Some students will be moved to new classes. CCHS had to resize core classes in order to comply with state law. Photo Credit ROBYN BONFIGLIO



Cooper City High School recently rescheduled some classes in order to comply with an October 15th deadline for class size restrictions.

Due to budget cuts and teacher surplusing, core classes at Cooper City High School had class sizes this year above the limit set by the state legislature. However, because of the mandate that goes into effect October 15, core classes at CCHS will be reapportioned to 25 students per class. This would mean that classes with over 25 students would have students removed and placed into new classes, formed during the middle of a semester already in progress.

In 2002, Florida voters approved the Class Size Reduction Amendment that set limits on the number of students in core classes (Mathematics, English, Science, and Social Sciences) in Florida public schools. The limit for grades 9 through 12, starting with the 2010-2011 school year is 25 students per core class.

Beginning in 2003 the Florida Legislature enacted Senate Bill 30-A. SB 30-A amended the 2002 bill by requiring public schools in Florida to reduce the number of students in each core class by two students per school year, beginning with the 2003-2004 school year. Schools were to continue to reduce class sizes by two students per year until the maximum number of students per classroom did not exceed what the 2002 Class Size Reduction Amendment mandates (25 students for grades 9-12 core classes).                                     

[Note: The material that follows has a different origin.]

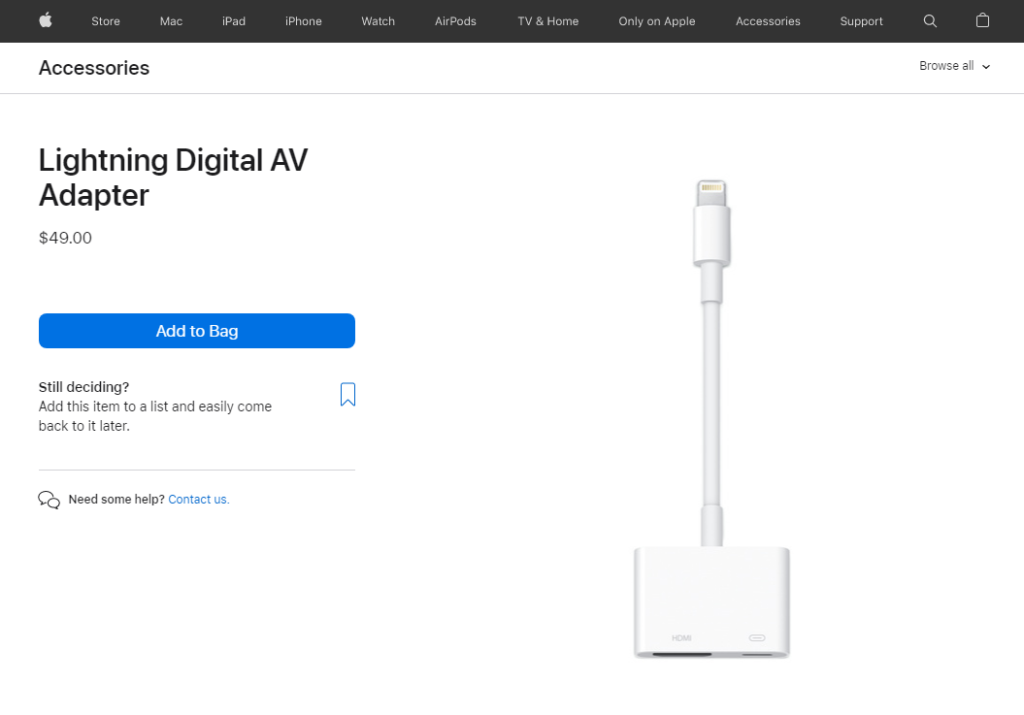Select iPhone from the navigation bar
The image size is (1024, 715).
tap(303, 21)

“In previous years, we were able to meet the requirement by a school wide average of 25:1,” Assistant Principal Ann Rocco said.

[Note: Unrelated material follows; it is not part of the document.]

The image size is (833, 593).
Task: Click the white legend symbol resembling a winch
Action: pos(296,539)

Though CCHS is reapportioning class sizes, the Class Size Reduction Amendment can be overturned. With the November 2010 election approaching, the Florida Legislature approved a constitutional amendment, Amendment 8, to be placed on the ballot that will allow voters the ability to change the state’s current maximum class size for core classes to the “school-wide average [core] class sizes.” If the Amendment 8 is approved, the maximum size of core classes will be calculated based on the school-wide average of the number of students in core classes assigned to each teacher. Sixty percent of voters in the November election must approve Amendment 8 for the relaxed standards to take effect

“We were working towards the 25 student limit before the current decision,” Rocco said. “But on a school-wide average.”

According to Rocco, approximately 70% of core classes at CCHS are currently over the limit of 25 students; some as much as nine or 10 students. CCHS was working towards phasing in the class size limits, but due to the recession and budget cuts, the school was unable to comply with the law.

If the school district does not meet the requirements for class sizes, they face being fined by the state. For the School Board of Broward County, the fine could be as high as $35.9 million. Broward County recently raised property taxes to cover the $70 million it says it will cost to comply with the law.           

On October 5, the Broward County School District held a Class Size Reduction Teacher Job Fair so as to meet the state’s class size requirements. Positions were offered only in certain subject areas for the remainder of the school year, and for one year only.

For the entire school district to act in accordance with the limits set by the state, as many as 450 teachers will have to be hired to accommodate the small class limits, and the rising number of students enrolled in Broward County public schools.